WHAT YOU SHOULD DO »
Copy the entries below exactly. Images do not belong in the copy.

Saved data entries:
+++
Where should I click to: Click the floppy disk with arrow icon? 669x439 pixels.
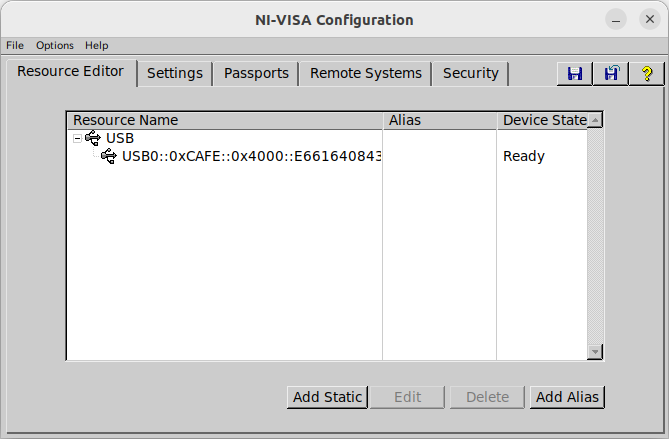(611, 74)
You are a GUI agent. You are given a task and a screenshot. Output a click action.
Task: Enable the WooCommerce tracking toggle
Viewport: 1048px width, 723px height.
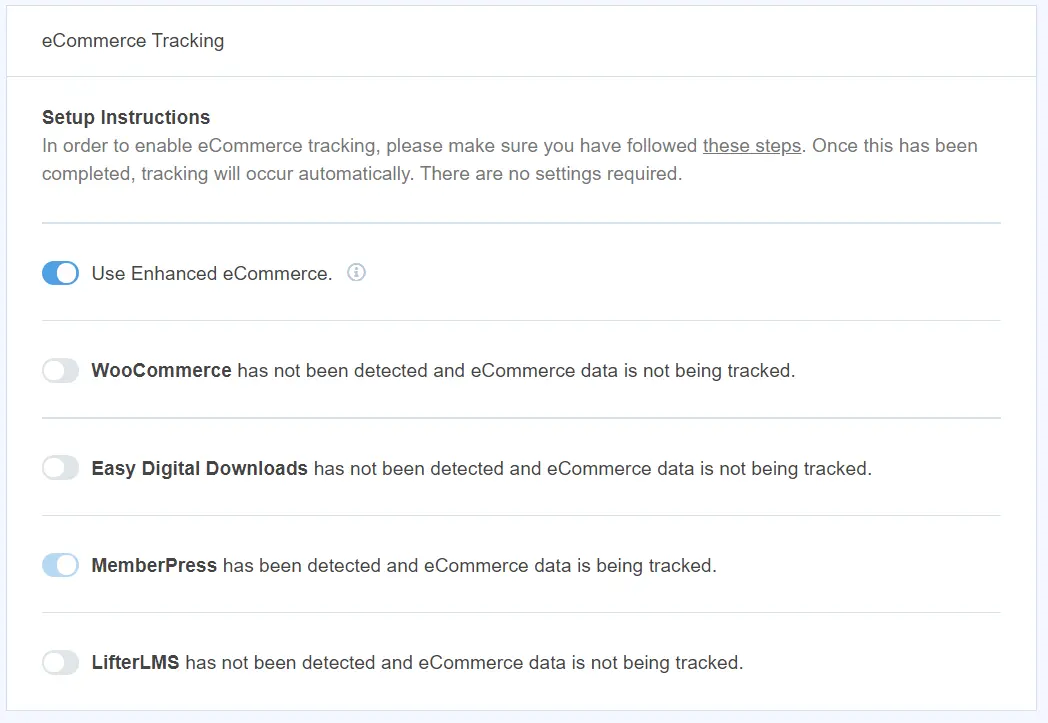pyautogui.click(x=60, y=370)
+++
ANSWER BOX »
Where should I click to: Click the floppy disk with arrow icon? 669x439 pixels.
(611, 74)
You are a GUI agent. You are given a task and a screenshot. Output a click action.
Task: Enable the WooCommerce tracking toggle
Viewport: 1048px width, 723px height.
pyautogui.click(x=60, y=370)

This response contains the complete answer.